§ Data
--- --- ---
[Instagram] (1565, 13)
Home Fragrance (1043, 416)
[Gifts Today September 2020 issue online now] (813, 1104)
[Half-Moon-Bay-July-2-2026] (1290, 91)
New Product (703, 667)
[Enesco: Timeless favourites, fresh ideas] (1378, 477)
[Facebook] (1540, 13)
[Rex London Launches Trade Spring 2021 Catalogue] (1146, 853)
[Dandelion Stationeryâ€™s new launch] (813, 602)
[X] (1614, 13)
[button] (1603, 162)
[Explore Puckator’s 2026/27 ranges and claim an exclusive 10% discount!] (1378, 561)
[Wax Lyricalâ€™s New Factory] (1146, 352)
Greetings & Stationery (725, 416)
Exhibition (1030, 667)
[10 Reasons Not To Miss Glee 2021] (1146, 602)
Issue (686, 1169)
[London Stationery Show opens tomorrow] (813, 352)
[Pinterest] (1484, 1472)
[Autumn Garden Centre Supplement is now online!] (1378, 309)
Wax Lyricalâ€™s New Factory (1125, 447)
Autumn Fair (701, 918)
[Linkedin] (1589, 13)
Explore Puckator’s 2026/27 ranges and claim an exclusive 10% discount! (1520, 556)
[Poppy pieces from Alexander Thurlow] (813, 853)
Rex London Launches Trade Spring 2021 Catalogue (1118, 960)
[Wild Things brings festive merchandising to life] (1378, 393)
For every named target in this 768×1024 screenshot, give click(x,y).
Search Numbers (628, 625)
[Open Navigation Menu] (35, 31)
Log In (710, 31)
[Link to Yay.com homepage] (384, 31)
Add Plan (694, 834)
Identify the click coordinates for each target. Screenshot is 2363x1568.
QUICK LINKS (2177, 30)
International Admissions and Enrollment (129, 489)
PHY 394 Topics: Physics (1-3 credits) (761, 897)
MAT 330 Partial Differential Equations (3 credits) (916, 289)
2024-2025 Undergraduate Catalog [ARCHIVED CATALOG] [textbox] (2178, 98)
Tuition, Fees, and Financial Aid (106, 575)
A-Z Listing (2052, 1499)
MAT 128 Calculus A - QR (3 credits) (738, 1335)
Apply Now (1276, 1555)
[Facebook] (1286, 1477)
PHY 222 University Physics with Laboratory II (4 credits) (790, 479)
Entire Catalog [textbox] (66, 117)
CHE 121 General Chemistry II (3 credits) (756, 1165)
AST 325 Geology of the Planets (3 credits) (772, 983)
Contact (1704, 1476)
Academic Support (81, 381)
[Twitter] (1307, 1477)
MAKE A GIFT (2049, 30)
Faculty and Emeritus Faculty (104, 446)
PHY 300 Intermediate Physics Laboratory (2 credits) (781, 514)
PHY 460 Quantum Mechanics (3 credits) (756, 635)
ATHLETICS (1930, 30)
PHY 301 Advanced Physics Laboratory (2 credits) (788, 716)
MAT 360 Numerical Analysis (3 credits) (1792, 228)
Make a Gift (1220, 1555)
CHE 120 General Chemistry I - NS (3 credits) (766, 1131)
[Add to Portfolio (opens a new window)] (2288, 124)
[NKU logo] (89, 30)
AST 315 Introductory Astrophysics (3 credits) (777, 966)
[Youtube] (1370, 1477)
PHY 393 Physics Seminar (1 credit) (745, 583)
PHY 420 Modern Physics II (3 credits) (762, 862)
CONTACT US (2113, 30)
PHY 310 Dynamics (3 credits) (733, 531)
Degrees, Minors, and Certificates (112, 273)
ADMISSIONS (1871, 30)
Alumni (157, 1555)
--- --- ---
§ Problem statement
Show the lines above that have the word "Chemistry".

§ The completed task
CHE 121 General Chemistry II (3 credits) (756, 1165)
CHE 120 General Chemistry I - NS (3 credits) (766, 1131)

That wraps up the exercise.